Astaire and Rogers were both “triple threats”; they sang, acted, and danced. Astaire began his career on Broadway, whereas Rogers’s early roles were a mixture of movies and theater productions. Both were nominated for and won various awards for their acting; Astaire was nominated for an Oscar, and Rogers received an Academy Award. But their joy of performing is perhaps most obvious in their dancing.
One of Astaire’s biographers, Joseph Epstein, describes him as displaying a “simple, happy, bloody joy in living.” Both Astaire and Rogers displayed technical skill, expression, and energy that set them apart from their contemporaries and made them particularly memorable as a duo and as individual performers. They were most famous for their tap dancing, though they also performed in other styles, such as ballroom and jazz.
Tap dancing demands great technical skill and musicality. In her book on the arts, The Romantic Manifesto, Ayn Rand noted,
It looks, at times, as if it is a contest between the man and the music, as if the music is daring him to follow—and he is following lightly, effortlessly, almost casually. Complete obedience to the music? The impression one gets is: complete control—man’s mind in effortless control of his expertly functioning body. The keynote is: precision. It conveys a sense of purpose, discipline, clarity—a mathematical kind of clarity—combined with an unlimited freedom of movement and an inexhaustible inventiveness that dares the sudden, the unexpected, yet never loses the central, integrating line: the music’s rhythm.
Astaire and Rogers appeared in many films and routines throughout their lifetimes, but a few stand out as especially excellent.
In “Pick Yourself Up” from the movie Swing Time (1936), their precise footwork complements their graceful and effortless ballroom steps. Their dynamic is remarkable; they’re perfectly in sync with each other as they float across the floor. Their joy in the performance is unmistakable. They beam and move with incredible energy, vitality, and confident posture.

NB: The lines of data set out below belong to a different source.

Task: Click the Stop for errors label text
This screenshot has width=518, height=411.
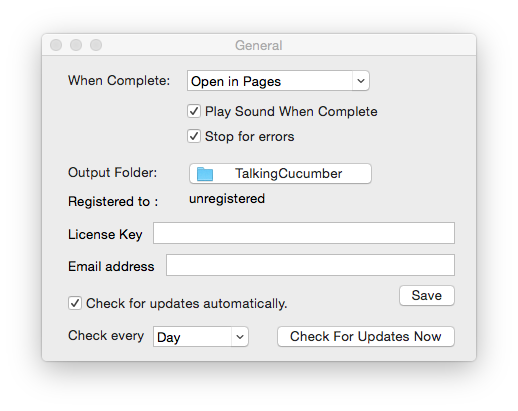Action: [249, 136]
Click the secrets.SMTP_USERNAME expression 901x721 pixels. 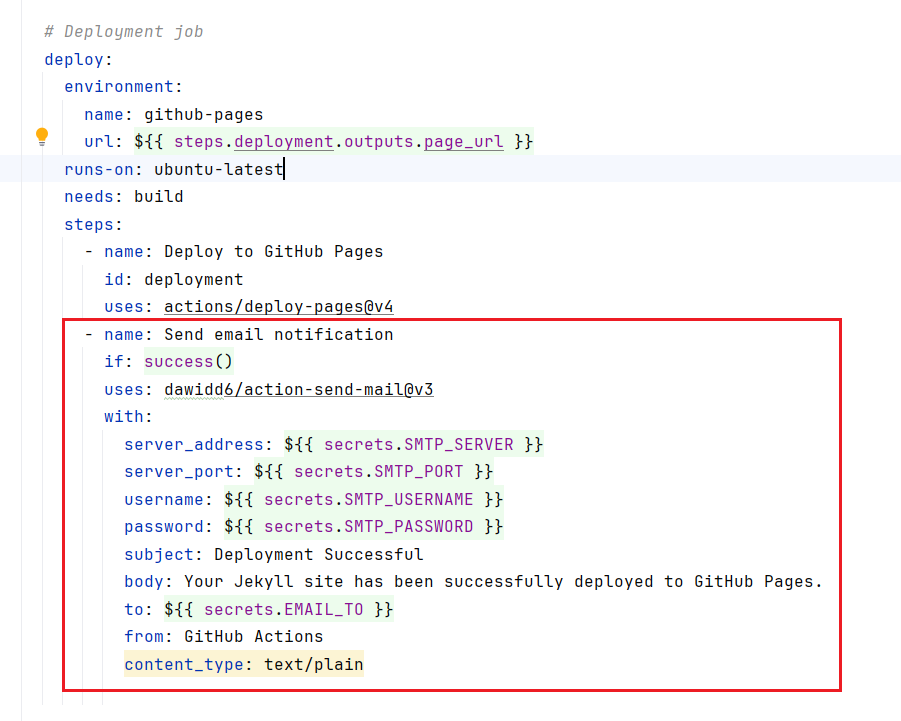[363, 499]
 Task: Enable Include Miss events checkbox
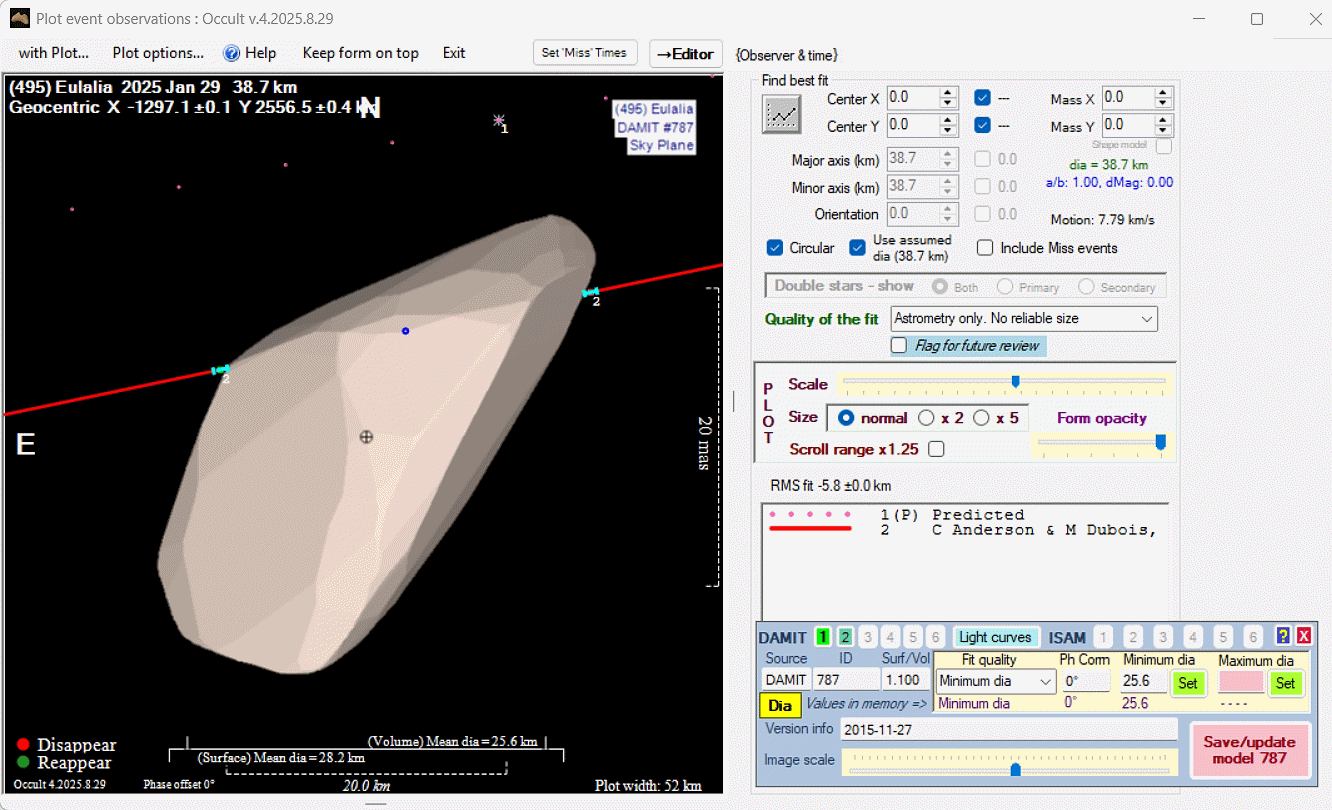coord(985,248)
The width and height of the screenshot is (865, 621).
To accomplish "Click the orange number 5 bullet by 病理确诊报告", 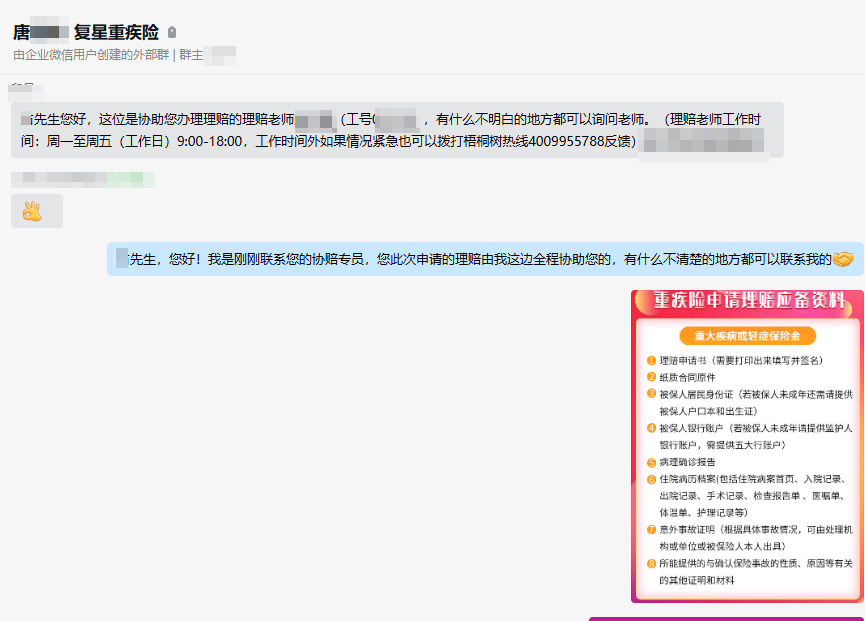I will (x=651, y=462).
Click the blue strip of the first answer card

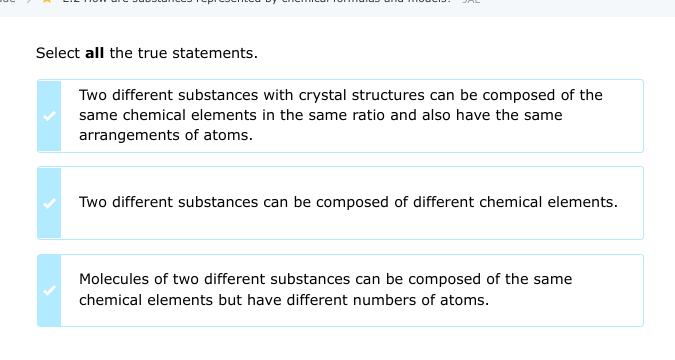tap(50, 116)
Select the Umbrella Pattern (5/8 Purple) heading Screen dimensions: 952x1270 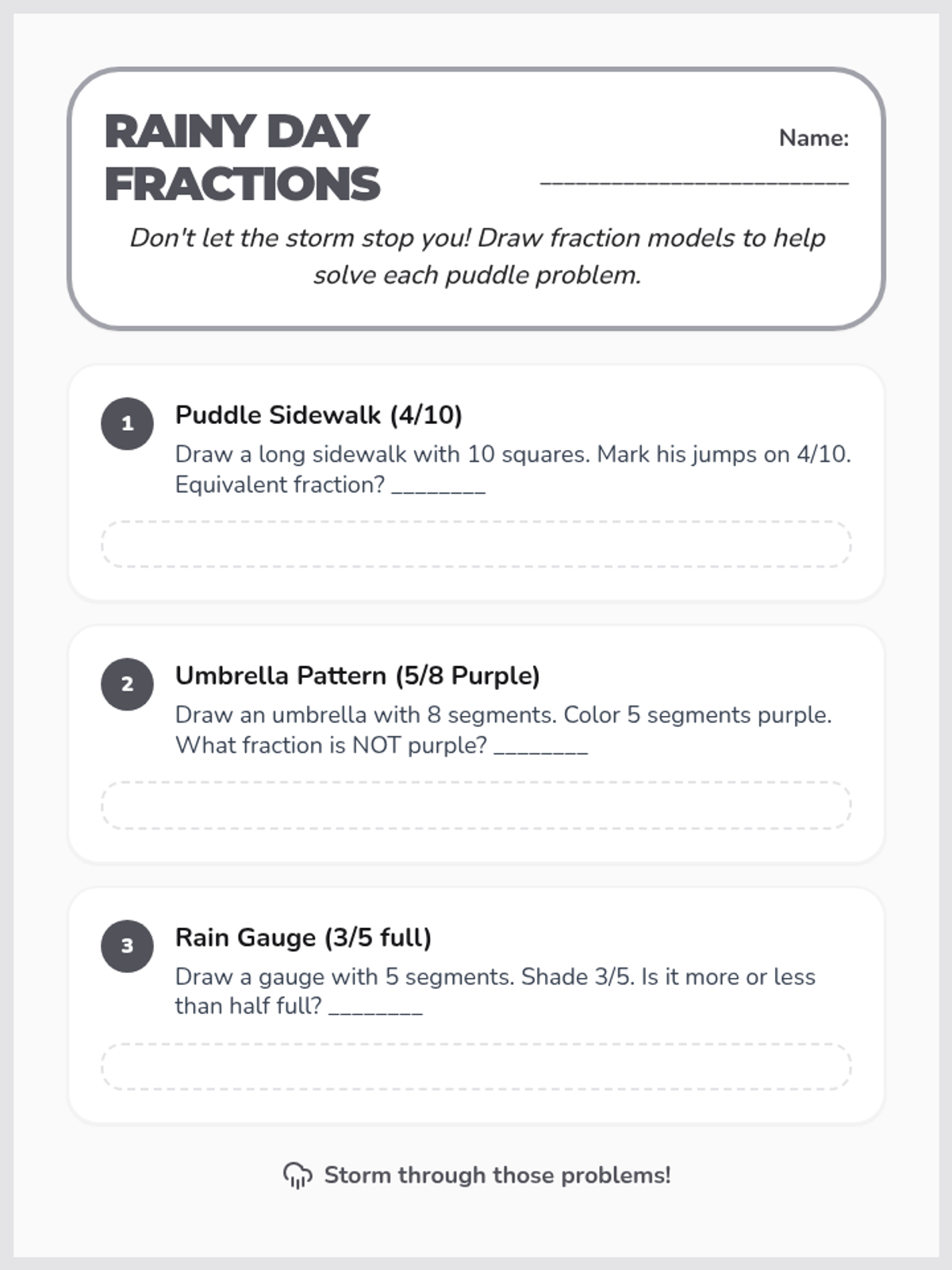357,675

“I’ll Be Hard to Handle” from the movie Roberta (1935) illustrates, to an even greater extent, the pair’s incredible musicality and skill. They use a call-and-response format that frames the routine as a conversation. The routine begins with Astaire’s character teasing Rogers’s, and this playfulness continues throughout, even as the rhythms created by their tapping become more and more complicated and impressive. Again, their happiness is obvious; the audience can even hear Rogers laugh aloud at one point.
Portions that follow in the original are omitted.